-- INSTRUCTIONS TO FOLLOW --
From the line with "Image resolution: width=600" through the line with "Toggle 趋势 mode", inclusive, return each line of the data below exactly and leave the rest out.

-- RECORDED DATA --
------

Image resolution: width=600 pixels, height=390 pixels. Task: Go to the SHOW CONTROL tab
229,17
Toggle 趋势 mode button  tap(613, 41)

------

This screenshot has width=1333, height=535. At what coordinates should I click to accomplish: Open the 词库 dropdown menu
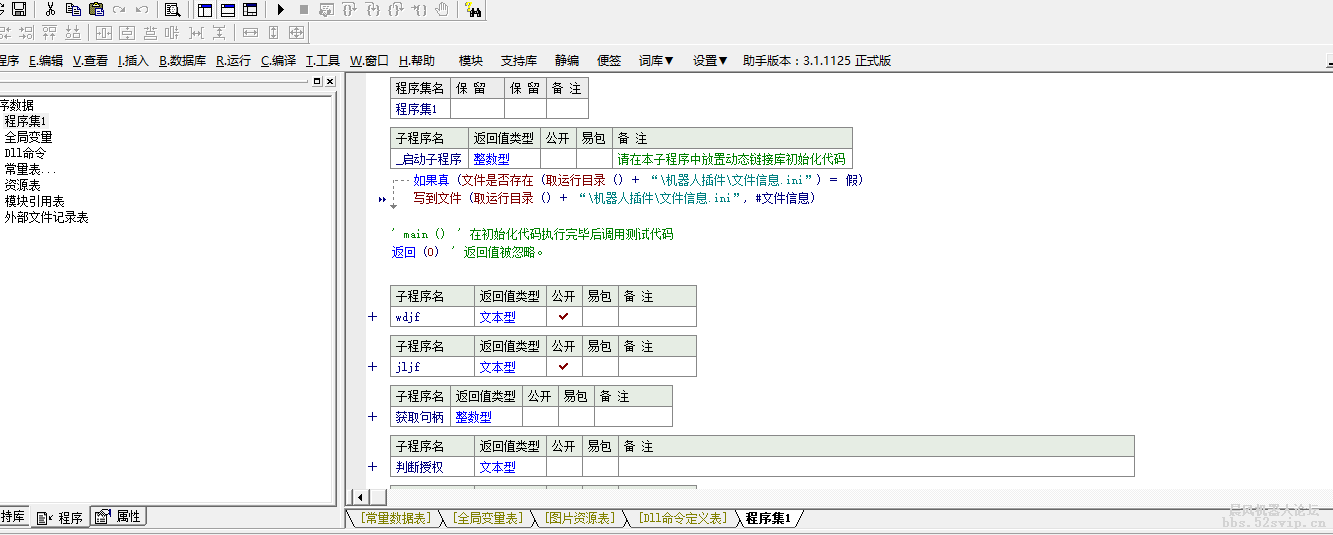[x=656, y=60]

------

-- OUTPUT FOR THIS EXERCISE --
Image resolution: width=600 pixels, height=390 pixels. Task: Go to the SHOW CONTROL tab
229,17
Toggle 趋势 mode button  tap(613, 41)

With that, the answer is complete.